Just around the corner - Sunday - 3 days away - it's Halloween! This year I am mourning the loss of trick or treating with my children. My oldest, the social butterfly, will again be at a party. But my youngest, who will be 14 in December, has chosen to not trick or treat.
A little piece of me died. Like the time her father and step mother told her there was no Santa Claus. Or when she stopped holding my hand in public. I'm not ready for all of this. I can't be! It seems like just yesterday my babies were...well babies! I would dress them up, put bows in their hair and walk hand in hand with my precious little babies.

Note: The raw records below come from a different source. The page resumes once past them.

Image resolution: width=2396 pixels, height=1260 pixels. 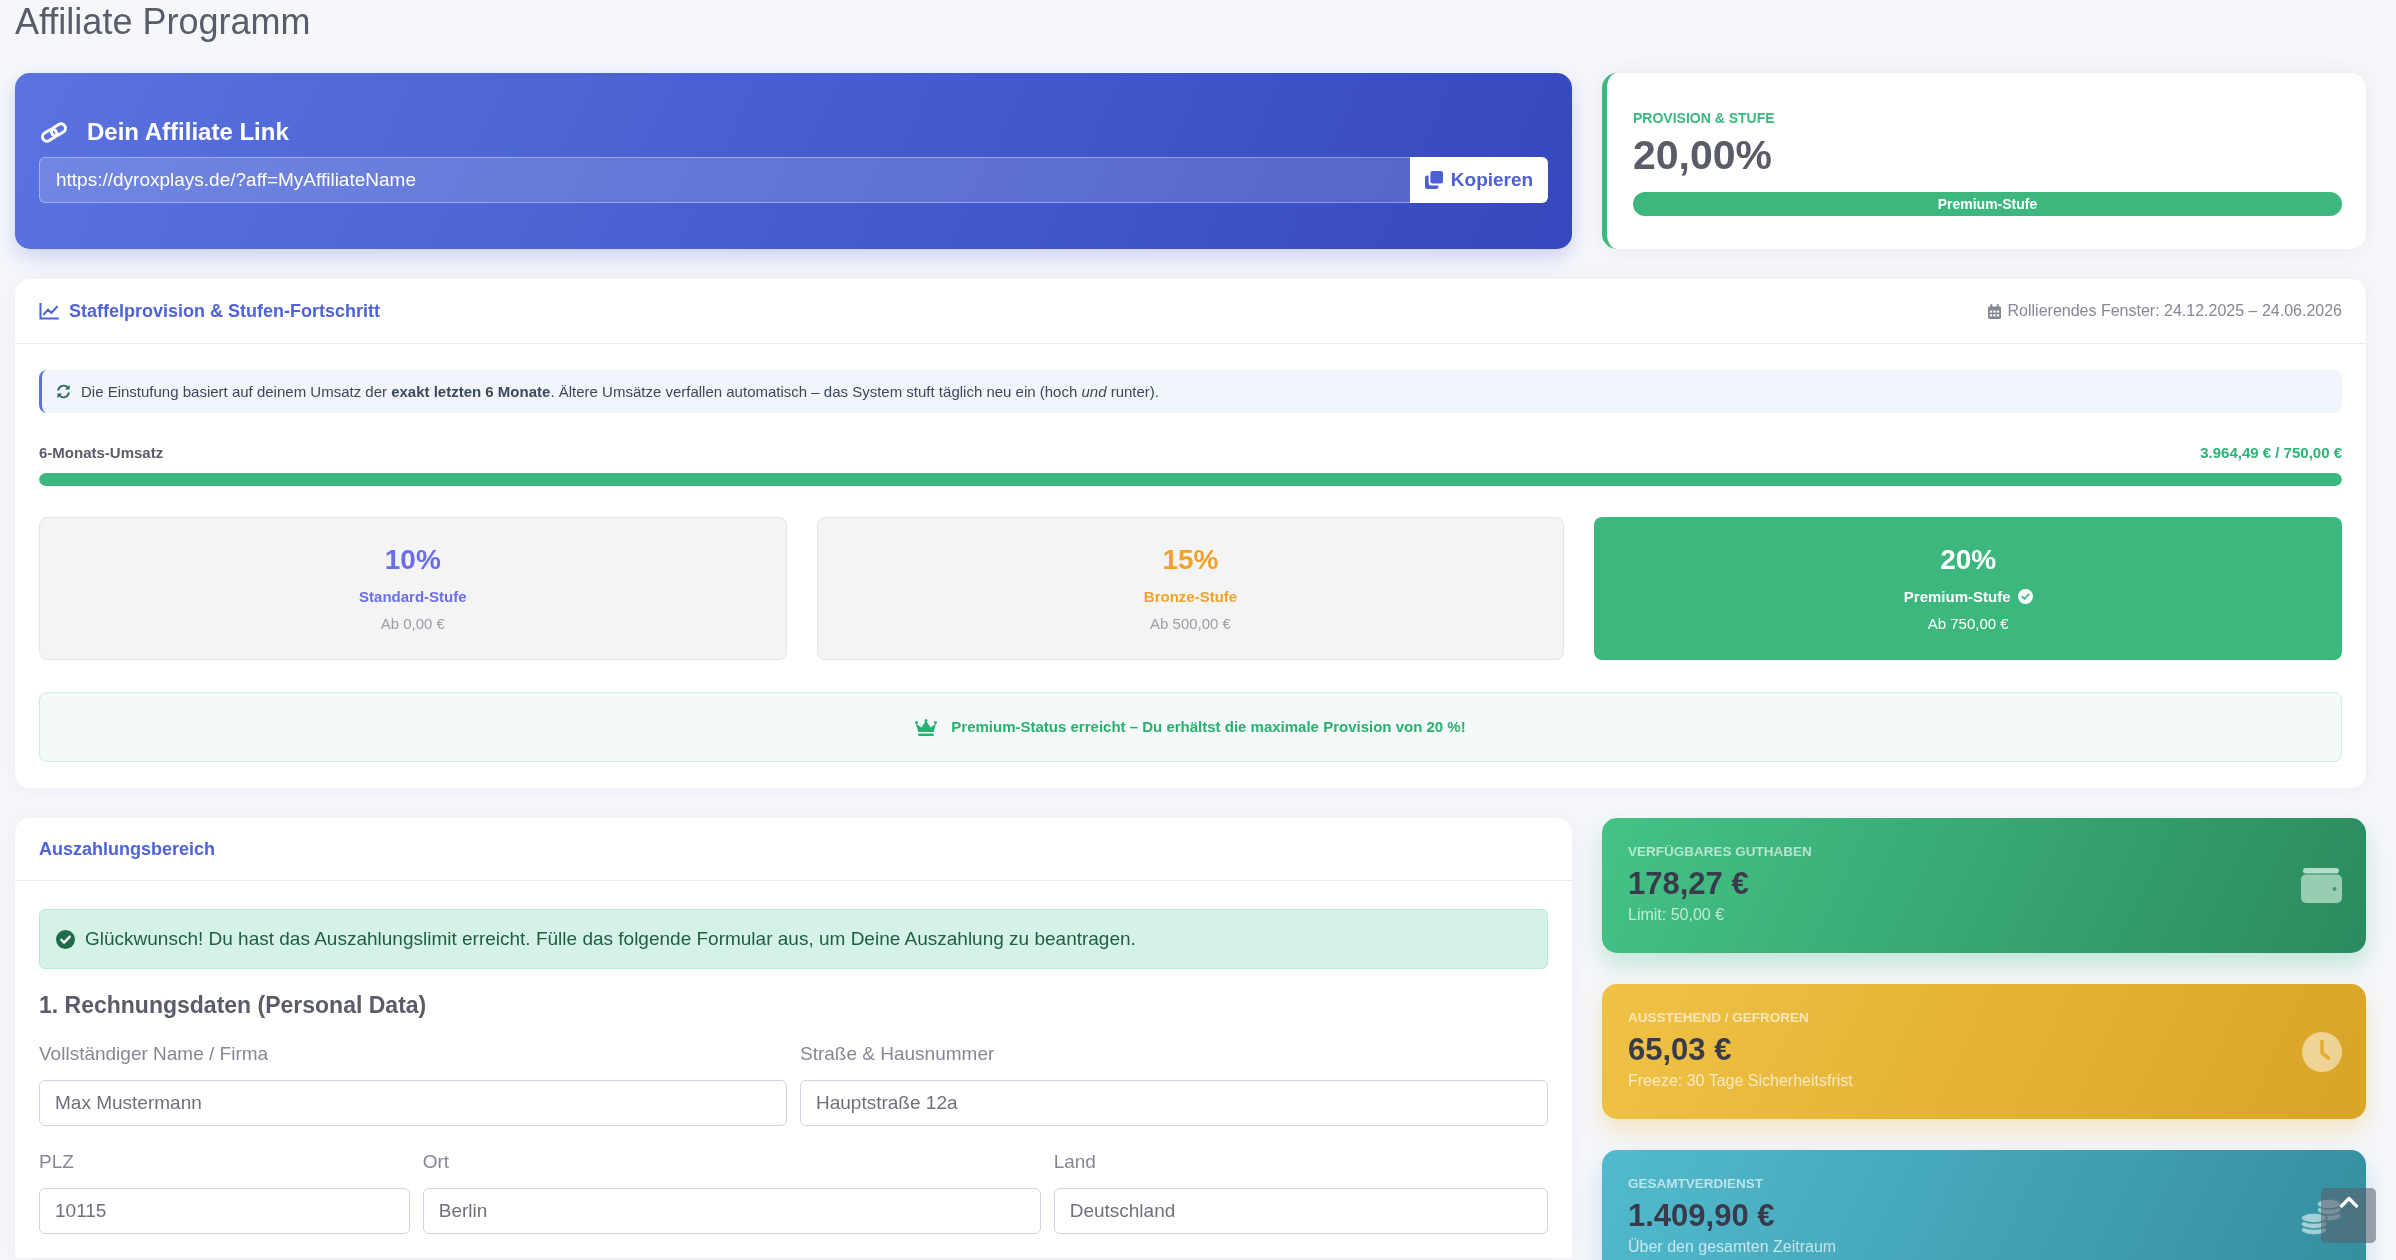 What do you see at coordinates (2322, 1052) in the screenshot?
I see `clock-icon` at bounding box center [2322, 1052].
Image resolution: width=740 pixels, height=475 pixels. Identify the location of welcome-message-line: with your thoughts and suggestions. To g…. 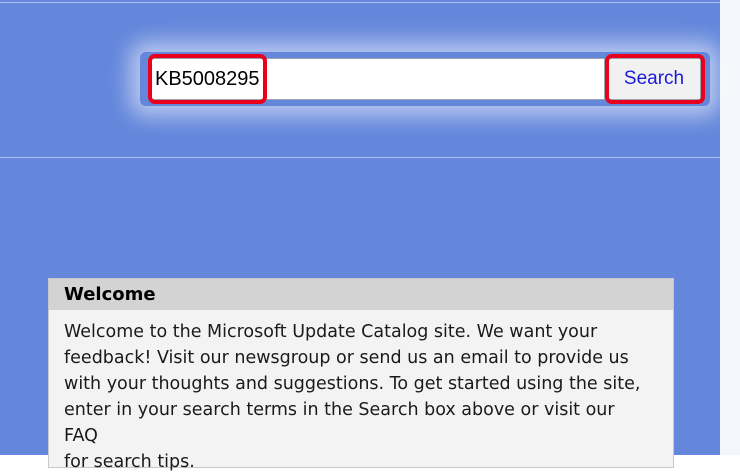
(352, 384).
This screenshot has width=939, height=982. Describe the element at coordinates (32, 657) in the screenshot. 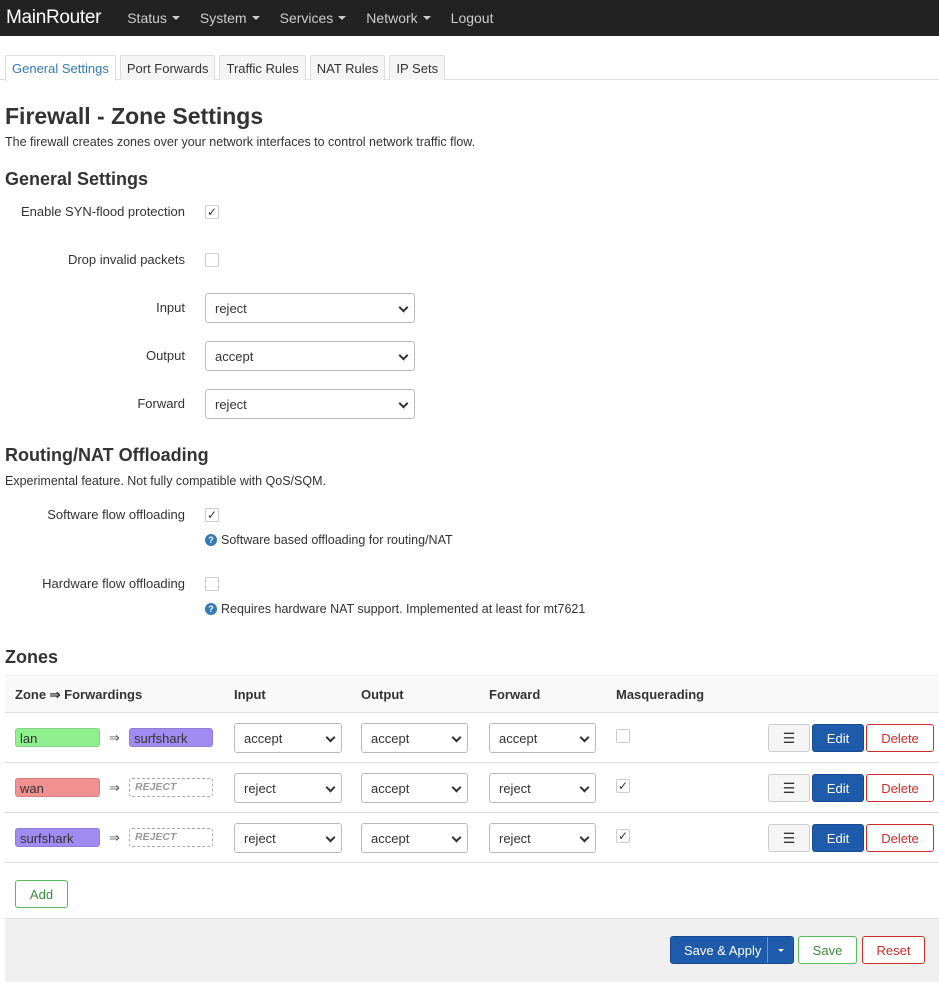

I see `zones-heading: Zones` at that location.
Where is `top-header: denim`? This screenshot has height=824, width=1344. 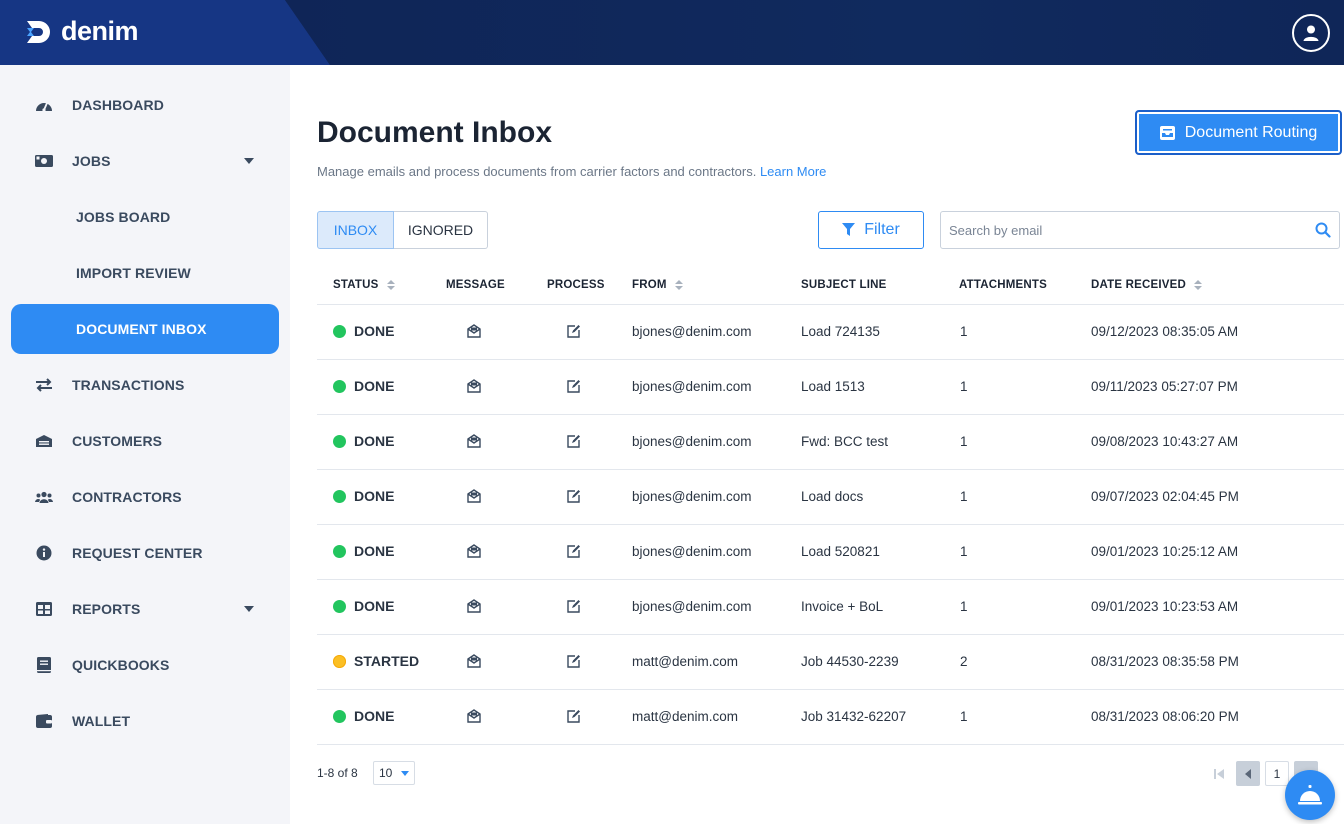
top-header: denim is located at coordinates (672, 32).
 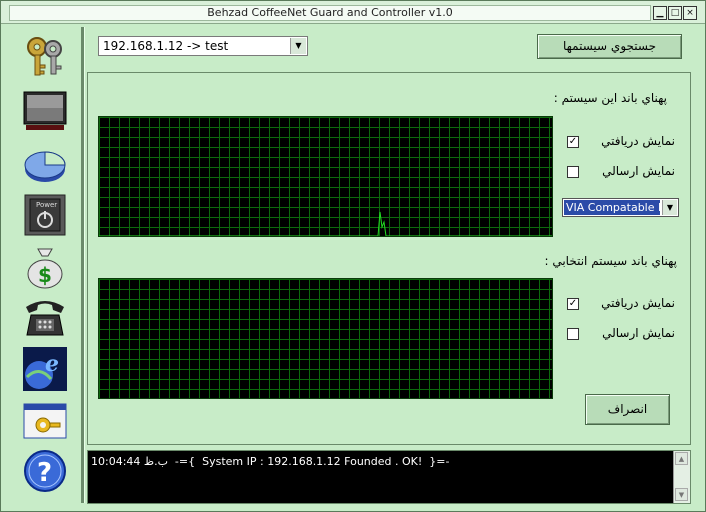 What do you see at coordinates (45, 421) in the screenshot?
I see `settings-window-icon` at bounding box center [45, 421].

Wow. And now? They are coloring their hair, and gauging their ears and talking about piercings and tattoos and make up. OH MY! Now, don't get me wrong. I think it is righteous to have my girls in this age of self expression, and I do my best not to stifle them as I was stifled. It gives me the most greatest pleasure to allow them the freedom to gauge....or pierce something....and awaiting excitedly their first tattoo. Hell, I waited until I was 28 years old, and even then I hid it from mother. When she saw it, I got the head shake and tisk tisk. Bitch.
And being able to watch them grow and flourish into young women, I miss wiping their grubby little hands. I miss waiting on them hand and foot. Giving them baths and smelling their warm little heads. Putting their footed jammies on and having a snuggle. It went by so quickly and no one tells you how you're going to miss it!
Halloween was always fun when they were small. Dressing them up and parading around the neighborhood getting candy. All the laughing and screaming. Loved it! This year, my baby doesn't want to do that. Instead she wants to be the grossest scariest zombie and scare the shit out of kids coming to our house for candy.
Hell Yeah! Crossing the threshold to another phase in life. Mourning the loss of my babies...and relishing the passing of the spooky torch.